While some celebrities have turned their backs on artificial intelligence tech to help make their work, Beatles legend Sir Paul McCartney has leaned into it to create the group’s “final” song.
In a new interview, the singer has revealed that he has used the technology to “extricate” the late John Lennon’s voice from an old demo to finally complete the track.
Speaking to BBC Radio 4’s Today program, McCartney explained: “We just finished it up and it’ll be released this year.”
While he didn’t divulge the name of the song, it is expected to be a 1978 composition from Lennon called “Now And Then.”
McCartney was given the demo by Lennon’s widow Yoko Ono in 1994, and it is said to be of a number of songs on a tape labelled “For Paul” that he had made before his death in 1980.
In the mid-’90s, McCartney, Ringo Starr and the late George Harrison worked together unsuccessfully to try and finish their former bandmate’s “Now And Then” demo, to no avail.
“George didn’t like it,” the former Wings frontman told Q magazine in 1997. “The Beatles being a democracy, we didn’t do it.”
This isn’t the first time McCartney has turned to AI, as he used the same process to be able to “duet” with Lennon during a recent tour.
″[‘The Beatles: Get Back’ director Peter Jackson] was able to extricate John’s voice from a ropey little bit of cassette,” he continued to the radio show.
“We had John’s voice and a piano, and he could separate them with AI. They tell the machine, ‘That’s the voice. This is a guitar. Lose the guitar.’
“So when we came to make what will be the last Beatles record, it was a demo that John had [and] we were able to take John’s voice and get it pure through this AI.

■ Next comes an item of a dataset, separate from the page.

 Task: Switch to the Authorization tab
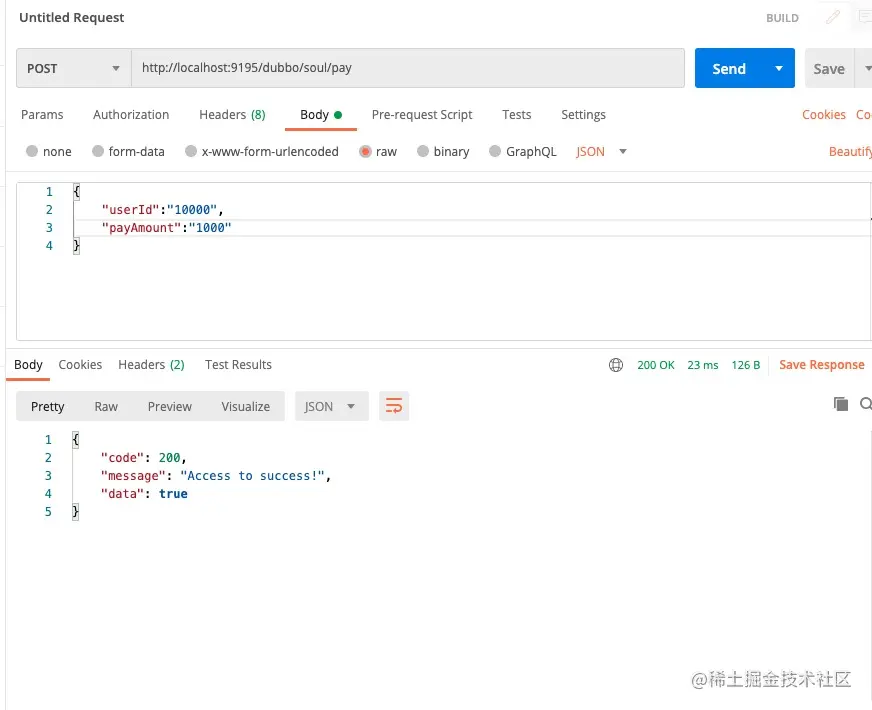tap(131, 115)
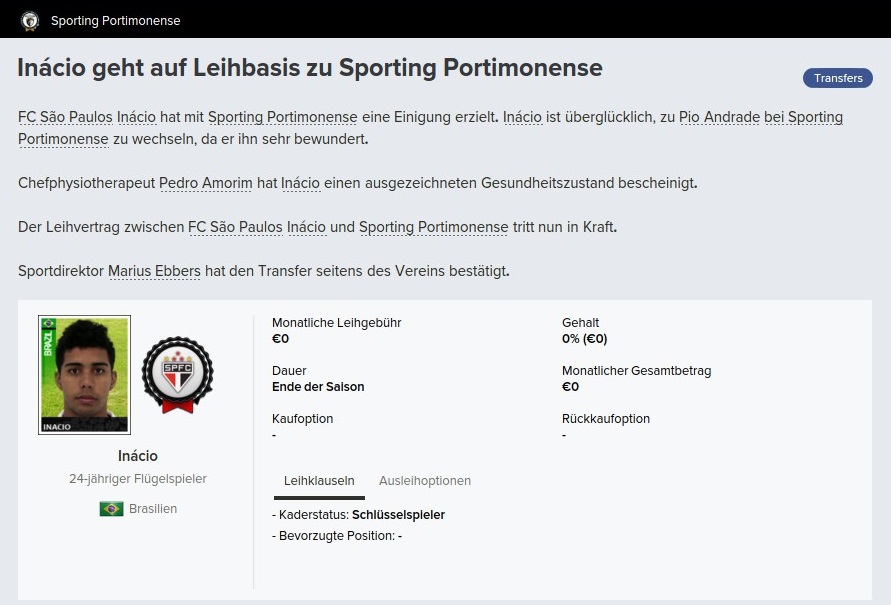
Task: Open Inácio's player portrait photo
Action: (84, 374)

“Then we can mix the record, as you would normally do. So, it gives you some sort of leeway.”
McCartney’s revelation comes days after “Black Mirror” creator Charlie Brooker said his attempt at using artificial intelligence to write an episode of the hit sci-fi series didn’t go quite so well.
In a recent interview with Empire Magazine, the Emmy-winning writer revealed that he turned to ChatGPT to write an episode for the Netflix show but that the final product wound up going totally off the rails.
“I’ve toyed around with ChatGPT a bit,” Brooker said. “The first thing I did was type ‘generate Black Mirror episode’ and it comes up with something that, at first glance, reads plausibly, but on second glance, is shit.”